Pekerjaan desain juga menarik bobotnya ketika datang ke penceritaan visual. Shinjuku teems dengan tubuh yang bergeser dalam kegelapan neon, seperti yang seharusnya dilakukan oleh setiap pengaturan cyberpunk yang baik. Akihabara memiliki kepribadian visual yang lebih sedikit, tetapi masih bisa dipercaya sebagai kota yang terpisah di Twain. Desain karakternya menarik-saya menghargai bahwa upaya yang sama banyaknya dilakukan untuk membuat Veltol dan Gram cantik seperti Machina dan Takahashi-dan melakukan pekerjaan yang solid menggunakan penanda untuk menyampaikan orang seperti apa masing-masing karakter, tetapi mereka juga agak terlalu rincian. Akibatnya, animasi menderita, bahkan jika arah yang kuat dan storyboarding menjaga gaya visual agar tidak menggelepar. Fluiditas dikorbankan untuk menjaga karakter cukup sering sehingga produksi akan dilayani dengan baik dengan beberapa perampingan. Dalam kasus yang paling mengerikan, seluruh klimaks dari busur Shinjuku adalah karakter yang berbicara satu sama lain, ketika beberapa tindakan akan menyuntikkan energi yang sangat dibutuhkan ke dalam persidangan.

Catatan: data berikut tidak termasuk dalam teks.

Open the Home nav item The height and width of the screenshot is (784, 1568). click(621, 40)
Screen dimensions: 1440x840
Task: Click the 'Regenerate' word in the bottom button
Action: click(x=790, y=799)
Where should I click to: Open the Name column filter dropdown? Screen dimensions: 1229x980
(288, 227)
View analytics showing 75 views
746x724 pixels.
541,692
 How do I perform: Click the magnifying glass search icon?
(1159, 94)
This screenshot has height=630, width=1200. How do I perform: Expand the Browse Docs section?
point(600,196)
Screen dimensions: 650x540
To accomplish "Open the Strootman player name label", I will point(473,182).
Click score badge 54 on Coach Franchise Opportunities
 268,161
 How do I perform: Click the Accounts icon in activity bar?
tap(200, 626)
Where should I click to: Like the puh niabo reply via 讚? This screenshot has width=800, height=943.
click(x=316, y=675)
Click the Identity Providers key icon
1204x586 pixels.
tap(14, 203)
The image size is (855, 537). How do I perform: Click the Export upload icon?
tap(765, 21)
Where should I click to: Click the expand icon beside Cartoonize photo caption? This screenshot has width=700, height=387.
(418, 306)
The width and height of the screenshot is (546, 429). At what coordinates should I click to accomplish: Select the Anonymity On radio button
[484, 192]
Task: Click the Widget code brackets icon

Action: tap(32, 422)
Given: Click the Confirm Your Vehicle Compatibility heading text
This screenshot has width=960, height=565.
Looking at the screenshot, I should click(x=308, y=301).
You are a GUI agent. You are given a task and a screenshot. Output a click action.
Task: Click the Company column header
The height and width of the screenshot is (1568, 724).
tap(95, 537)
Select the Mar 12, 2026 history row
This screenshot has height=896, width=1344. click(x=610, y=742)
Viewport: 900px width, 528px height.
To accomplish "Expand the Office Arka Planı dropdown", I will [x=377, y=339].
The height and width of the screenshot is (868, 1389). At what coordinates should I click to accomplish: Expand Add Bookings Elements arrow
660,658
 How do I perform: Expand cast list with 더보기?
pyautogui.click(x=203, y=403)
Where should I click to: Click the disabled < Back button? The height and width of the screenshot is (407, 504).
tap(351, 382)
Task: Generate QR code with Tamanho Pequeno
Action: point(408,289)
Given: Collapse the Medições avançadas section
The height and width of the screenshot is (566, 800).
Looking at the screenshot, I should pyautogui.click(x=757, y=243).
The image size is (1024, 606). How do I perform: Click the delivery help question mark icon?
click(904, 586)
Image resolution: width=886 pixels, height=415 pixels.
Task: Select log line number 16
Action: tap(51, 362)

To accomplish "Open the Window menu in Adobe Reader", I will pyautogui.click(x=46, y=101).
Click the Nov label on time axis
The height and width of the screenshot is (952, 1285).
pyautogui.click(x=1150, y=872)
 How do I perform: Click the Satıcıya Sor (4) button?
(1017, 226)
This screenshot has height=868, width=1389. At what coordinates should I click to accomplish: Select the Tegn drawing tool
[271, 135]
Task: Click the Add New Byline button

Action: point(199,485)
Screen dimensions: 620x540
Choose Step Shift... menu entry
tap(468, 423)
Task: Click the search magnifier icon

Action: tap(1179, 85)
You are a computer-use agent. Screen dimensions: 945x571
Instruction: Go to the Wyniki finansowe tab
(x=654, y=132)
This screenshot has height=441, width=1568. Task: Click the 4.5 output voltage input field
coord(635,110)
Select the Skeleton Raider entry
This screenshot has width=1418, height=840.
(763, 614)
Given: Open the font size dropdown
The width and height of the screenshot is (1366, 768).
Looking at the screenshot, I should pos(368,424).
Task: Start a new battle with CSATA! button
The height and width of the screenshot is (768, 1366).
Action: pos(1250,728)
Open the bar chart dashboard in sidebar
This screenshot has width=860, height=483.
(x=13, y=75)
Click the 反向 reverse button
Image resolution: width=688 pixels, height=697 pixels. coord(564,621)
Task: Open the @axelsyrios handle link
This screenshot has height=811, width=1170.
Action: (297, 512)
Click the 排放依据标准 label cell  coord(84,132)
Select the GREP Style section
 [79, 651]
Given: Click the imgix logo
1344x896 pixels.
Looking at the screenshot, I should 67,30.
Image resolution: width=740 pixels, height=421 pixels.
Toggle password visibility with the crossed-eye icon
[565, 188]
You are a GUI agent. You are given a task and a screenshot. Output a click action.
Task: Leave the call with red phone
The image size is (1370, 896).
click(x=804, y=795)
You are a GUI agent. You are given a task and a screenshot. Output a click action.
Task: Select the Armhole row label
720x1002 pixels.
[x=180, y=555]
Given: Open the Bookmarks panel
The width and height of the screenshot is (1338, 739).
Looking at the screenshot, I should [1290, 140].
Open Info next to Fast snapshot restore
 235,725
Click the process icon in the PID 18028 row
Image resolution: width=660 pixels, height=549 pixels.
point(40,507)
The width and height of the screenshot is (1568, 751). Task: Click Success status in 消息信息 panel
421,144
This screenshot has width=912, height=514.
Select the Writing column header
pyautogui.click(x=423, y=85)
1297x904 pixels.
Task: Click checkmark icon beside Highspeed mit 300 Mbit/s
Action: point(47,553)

Kriteria terakhir saya untuk menilai anime adalah pertanyaan yang saya tidak yakin tentang jawabannya sampai berbulan-bulan atau bahkan bertahun-tahun setelah fakta: begitu saya mengunggah ulasan saya, saya tidak akan memastikan tentang itu sampai berbulan-bulan atau bahkan bertahun-tahun setelah fakta: begitu saya mengunggah ulasan saya, saya tidak akan memastikannya lagi? Jika saya menemukannya nanti, apakah saya akan memiliki emosi tentang hal itu di luar,”Oh ya, saya menontonnya, bukan?”Untuk semua itu saya benar-benar menikmati Demon Lord 2099 sambil menontonnya, saya tidak tahu apakah itu salah satu yang akan menempel dalam ingatan. Agak terlalu rapi, dengan kekuatan emosional dari sebuah mahakarya maupun kedekatan ketulusan mentah. Ini lebih baik dari rata-rata: Cetak biru dasar yang dibangun dengan bahan berkualitas yang layak.